Football League Third Division South
- Organising body: The Football League
- Founded: 1921
- Folded: 1958
- Country: England
- Number of clubs: 22 (1921–1950) 24 (1950–1958)
- Level on pyramid: 3
- Promotion to: Second Division
- Domestic cup: FA Cup
- League cup(s): Third Division South Cup (1933–1939, 1945–1946)
- Last champions: Brighton & Hove Albion (1957–58)
- Most championships: Bristol City (3 titles)

= Football League Third Division South =

The Third Division South of the Football League was a tier in the English football league system from 1921 to 1958. It ran in parallel with the Third Division North with clubs elected to the League or relegated from Division Two allocated to one or the other according to geographical position. Some clubs in the English Midlands shuttled between the Third Division South and the Third Division North according to the composition of the two leagues in any one season.

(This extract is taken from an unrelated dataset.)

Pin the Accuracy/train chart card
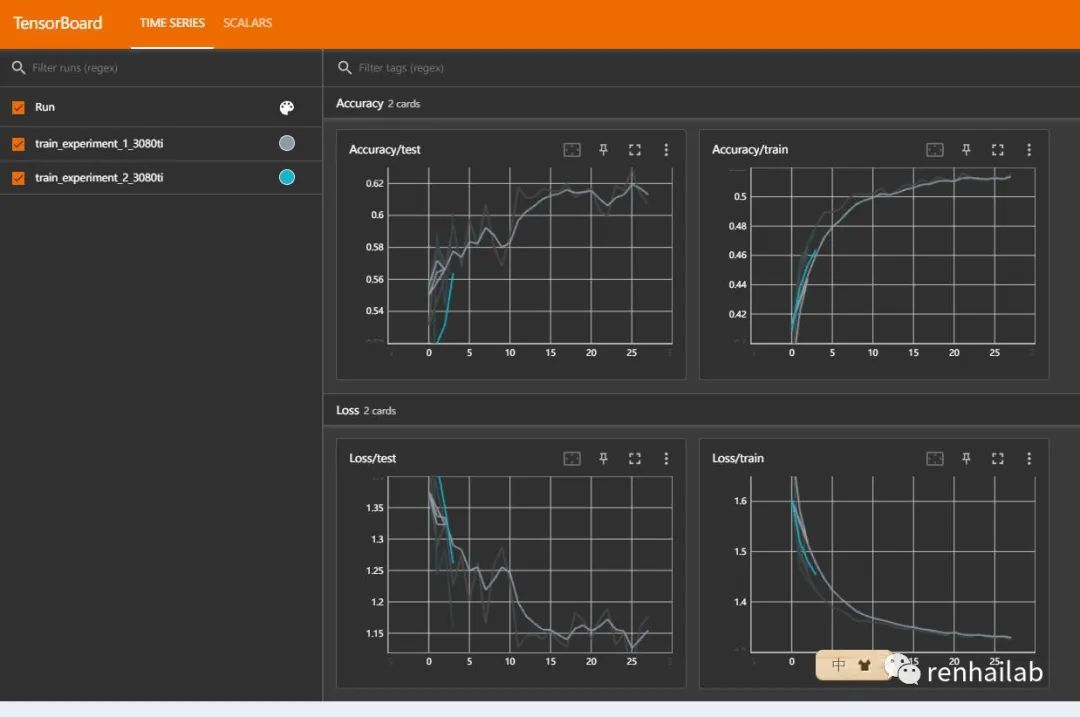 [x=966, y=149]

This division was created in 1921 from the Third Division, formed one year earlier when the Football League absorbed the leading clubs from the Southern League.

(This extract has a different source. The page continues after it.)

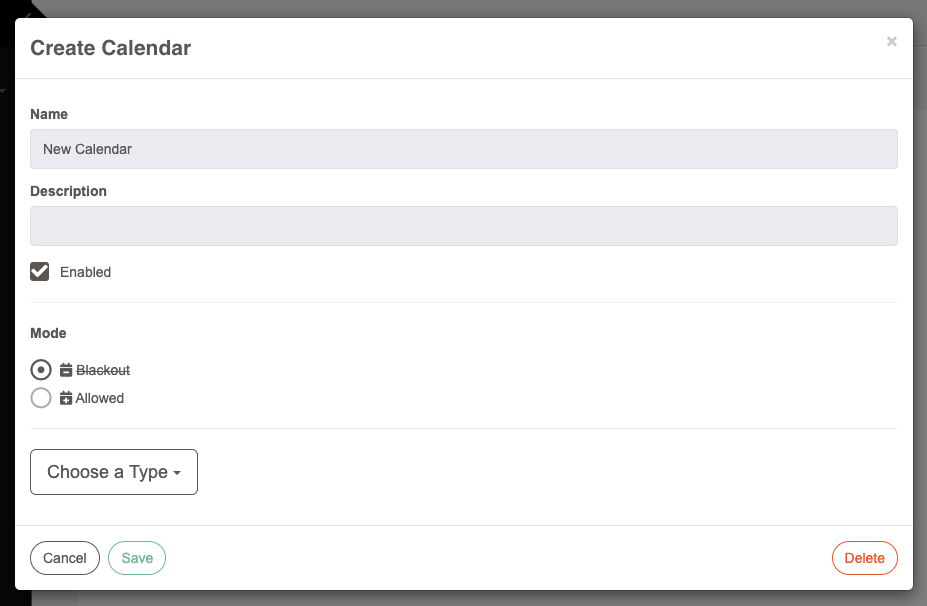Image resolution: width=927 pixels, height=606 pixels.
Task: Focus the Description input field
Action: 464,226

In 1921, a Northern section was also created called the Third Division North. The Third Division South was formed from the original 22 teams in the Third Division, with the exceptions of Crystal Palace, who were promoted to the Second Division, Grimsby Town who were transferred to the Third Division North, and Aberdare Athletic and Charlton Athletic who joined The Football League for the first time. Several Midlands-based teams were included in the Third Division South from time to time, although most were geographically closer to their Northern division rivals; Nottingham Forest and Notts County played in the Southern division although nearby Derby County spent time in the Northern division.

For the 1950–51 season the division was expanded to 24 clubs, with Colchester United and Gillingham joining.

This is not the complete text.